COMES NATURALLY #112 (July 27, 2001) 
Copyright © 2001 David Steinberg
PHOTOGRAPHING SEX
"Depart not from the path which fate has you assigned."
-- fortune cookie message
I have always thought of myself as a word person. I love
words. I love language. I love the ways that carefully chosen
language can communicate subtle nuances about everything
from objective logic to the most subjective of emotions.
But I have also always been fascinated by the visual world, by the eloquent
power
images have to communicate complicated realities that words seem doomed to
distort
them into jumbles. Particularly when it comes to sex, verbal description often
misses
what I think of as the heart of the matter. There are some photos, on the other
hand, that
go right to the subtleties and power of sexual connection, holding these up for
all to see, ponder,
and appreciate.
Thirteen years ago, I collected and published 122 such photos in a book of
erotic photography and
fiction, "Erotic by Nature A Celebration of Life, of Love, and of Our
Wonderful Bodies." Since that
time, I have been the U.S. photo representative for Cupido magazine, an
intelligent erotic journal
published in Norway and Denmark. Reviewing the erotic and sexual work of
hundreds of
photographers over the years has impressed upon me just how articulate artistic
images of sex can be,
and how many different perspectives on sex they can express. Even though sex
has long been
neglected as a subject for fine art photography, there are now dozens of
skilled, perceptive
photographers directing their artistic attentions to different aspects of sex
and sexual behavior. Their
collective work offers a wonderful range of insight into sexual experience,
perspectives that fall
completely outside the more familiar conventions of commercial pornography.
A year and a half ago, I decided that I wanted to try my own hand at
photographing sex. Although I
knew little about the technical aspects of photography, I had a strong sense of
what I wanted to see in
sexual photographs, and I had gotten tired of trying to persuade the sexual
photographers who had
become my closest friends to incorporate my sexual sensibilities into their
work. (Not surprisingly, they
wanted to photograph their sexual point of view, not mine.) I realized that if
I wanted to see pictures
that embodied what was most important to me about sex, I would have to take
them myself.
I began floating the idea of photographing couples having sex among the circle
of sex writers, artists,
publishers, and general explorers that make up my community of fellow travelers
in and around San
Francisco. To my delight, one couple that I knew through the network associated
with the Bay Area's
Spectator magazine enthusiastically volunteered as guinea pigs. I borrowed some
lights, bought lots of
film, and the three of us got together at their home one Wednesday afternoon to
see what we could
come up with.
I couldn't have asked for a more ideal pair of subjects for my first sexual
experiment behind the
camera. They were full of exuberant sexual energy, totally adoring of each
other, and absolutely loved
having sex in front of a camera. They played and I took pictures all afternoon.

GOAL 1.
In the essay on photographing sex, retype everything from "A year and a" down to "them myself.".
GOAL 2.
Answer these questions from the essay on photographing sex:
(a) How many photos were collected and published in the book of erotic photography and fiction?
(b) In which countries is Cupido magazine published?
(c) On what day of the week did the first photo session take place?
GOAL 3.
Continue the essay on photographing sex from its final sentence.

DATA PROVIDED.
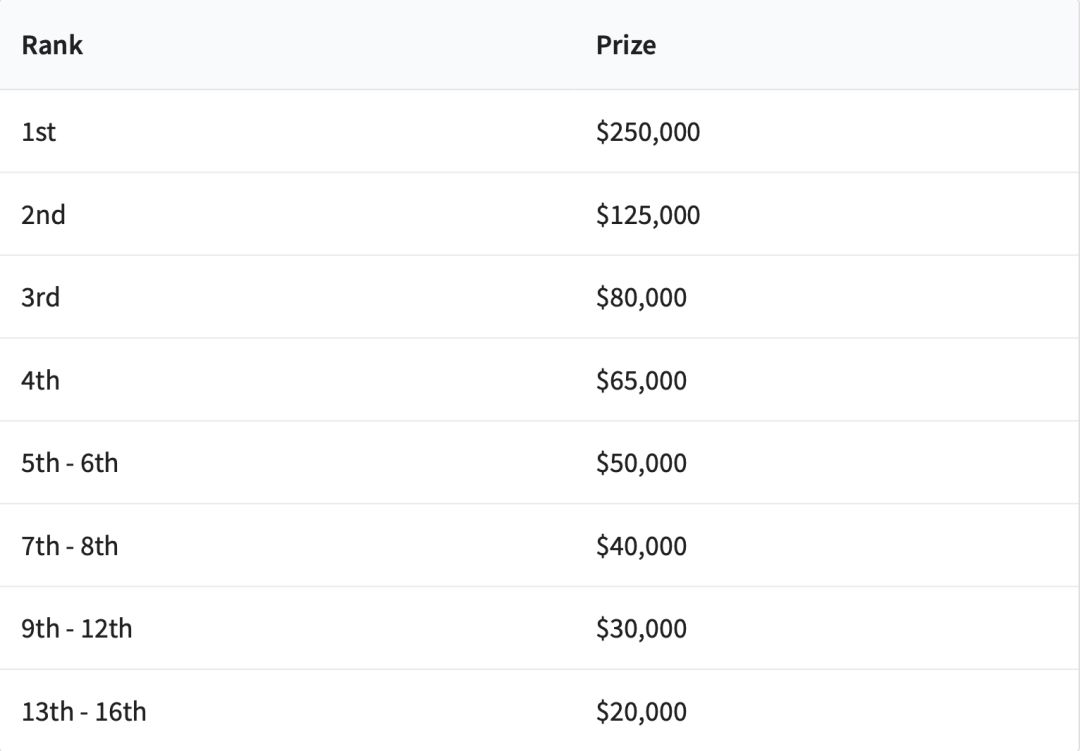The height and width of the screenshot is (751, 1080).
Task: Click the $125,000 prize amount
Action: (648, 215)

WRITTEN RESPONSE 1.
A year and a half ago, I decided that I wanted to try my own hand at
photographing sex. Although I
knew little about the technical aspects of photography, I had a strong sense of
what I wanted to see in
sexual photographs, and I had gotten tired of trying to persuade the sexual
photographers who had
become my closest friends to incorporate my sexual sensibilities into their
work. (Not surprisingly, they
wanted to photograph their sexual point of view, not mine.) I realized that if
I wanted to see pictures
that embodied what was most important to me about sex, I would have to take
them myself.

WRITTEN RESPONSE 2.
(a) 122
(b) Norway and Denmark
(c) Wednesday

WRITTEN RESPONSE 3.
It was just about a perfect situation for me to find myself in. I've always
enjoyed watching other people
be sexual, and the role of photographer gave me a context to watch people being
sexual with
unapologetic intensity and minute attention to detail. Most of all, the
challenge of translating the
emotional and sexual intensity of someone's sexuality into the language of
still images merged sex and
creativity together in what was for me a very powerful combination.
I shuffled lights incessantly, climbed up and down my handy step ladder,
searching instant by instant for
the moment, the look, the angle, the touch, that would communicate most
strongly what I saw going on
between these two people. Fortunately, these particular subjects were
completely comfortable having
sex in front of a third person, under hot lights, and while I did everything
from standing over them on
their bed to holding my camera inches from their faces as they were coming to
orgasm.
We went from one sexual time to another, from one set of clothes to another,
for four exhilarating,
overheated hours before we admitted to exhaustion and stopped for dinner. After
dinner, to my
complete surprise, my friends suggested they were ready for more if I was
willing to continue and so
we continued for two hours more. By the time the session was over, I had shot
an indulgent 19 rolls of
film, over 600 photos.
I went home excited by the experience of playing sexual photographer, but
completely uncertain about
what I had or had not managed to get on film. The next day, as I poured all the
film canisters onto the
counter of my friendly neighborhood photo lab, I also wondered what these
people who had been
developing my snapshots for years would think of the images I was giving them
to develop and
process. I decided it was best to openly put the sexual issue on the table.
"You should know that these are sexual pictures," I told the manager
as he wrote up my order. "Is that
going to be a problem?"
"Consenting adults?" he asked.
"Definitely."
"No problem, then," he shrugged. I hadn't expected a problem, but I
was palpably relieved.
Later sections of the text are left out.